• [What to produce] Find the line with "This screenshot has width=1280, height=545." in the records below. Copy it and every line after it, up to and including the line with "Given: Go to next page of collections".

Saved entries
[Start of Attachment]

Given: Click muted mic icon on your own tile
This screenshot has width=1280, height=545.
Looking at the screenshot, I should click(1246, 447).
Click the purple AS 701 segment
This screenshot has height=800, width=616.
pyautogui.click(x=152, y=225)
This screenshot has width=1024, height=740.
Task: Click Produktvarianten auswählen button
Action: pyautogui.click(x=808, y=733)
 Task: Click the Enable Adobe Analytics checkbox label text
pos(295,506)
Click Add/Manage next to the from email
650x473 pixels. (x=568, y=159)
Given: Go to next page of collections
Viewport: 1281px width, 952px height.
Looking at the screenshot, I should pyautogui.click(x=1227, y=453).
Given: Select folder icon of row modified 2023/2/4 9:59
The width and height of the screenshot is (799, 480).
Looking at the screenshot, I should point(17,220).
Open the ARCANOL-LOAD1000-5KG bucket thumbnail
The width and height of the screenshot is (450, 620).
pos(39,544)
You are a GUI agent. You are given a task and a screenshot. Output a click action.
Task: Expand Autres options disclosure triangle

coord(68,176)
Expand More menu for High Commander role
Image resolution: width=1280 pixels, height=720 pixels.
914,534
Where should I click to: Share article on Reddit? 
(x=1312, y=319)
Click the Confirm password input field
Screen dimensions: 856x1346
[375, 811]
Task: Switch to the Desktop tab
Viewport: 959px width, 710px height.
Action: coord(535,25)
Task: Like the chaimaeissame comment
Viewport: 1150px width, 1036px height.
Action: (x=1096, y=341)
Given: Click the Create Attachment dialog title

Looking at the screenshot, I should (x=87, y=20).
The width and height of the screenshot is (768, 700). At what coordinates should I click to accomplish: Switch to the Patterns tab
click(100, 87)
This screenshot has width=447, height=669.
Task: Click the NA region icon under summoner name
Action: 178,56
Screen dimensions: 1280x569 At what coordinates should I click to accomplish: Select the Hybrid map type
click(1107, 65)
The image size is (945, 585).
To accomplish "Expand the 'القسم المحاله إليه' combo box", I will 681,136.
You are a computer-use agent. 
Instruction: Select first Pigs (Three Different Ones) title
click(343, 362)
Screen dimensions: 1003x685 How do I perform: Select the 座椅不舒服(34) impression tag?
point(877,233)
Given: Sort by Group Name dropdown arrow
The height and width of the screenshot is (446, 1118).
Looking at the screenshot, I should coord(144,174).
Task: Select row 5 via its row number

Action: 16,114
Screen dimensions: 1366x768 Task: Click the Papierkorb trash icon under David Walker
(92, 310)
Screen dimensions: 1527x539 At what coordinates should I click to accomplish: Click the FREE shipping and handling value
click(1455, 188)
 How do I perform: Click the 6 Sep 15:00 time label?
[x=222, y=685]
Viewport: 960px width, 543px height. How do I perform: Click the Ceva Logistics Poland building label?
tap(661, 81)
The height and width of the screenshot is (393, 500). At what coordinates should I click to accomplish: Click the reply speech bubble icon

[End of Attachment]

• [Written response]
This screenshot has width=1280, height=545.
Looking at the screenshot, I should click(1246, 447).
Click the purple AS 701 segment
This screenshot has height=800, width=616.
pyautogui.click(x=152, y=225)
This screenshot has width=1024, height=740.
Task: Click Produktvarianten auswählen button
Action: pyautogui.click(x=808, y=733)
 Task: Click the Enable Adobe Analytics checkbox label text
pos(295,506)
Click Add/Manage next to the from email
650x473 pixels. (x=568, y=159)
Given: Go to next page of collections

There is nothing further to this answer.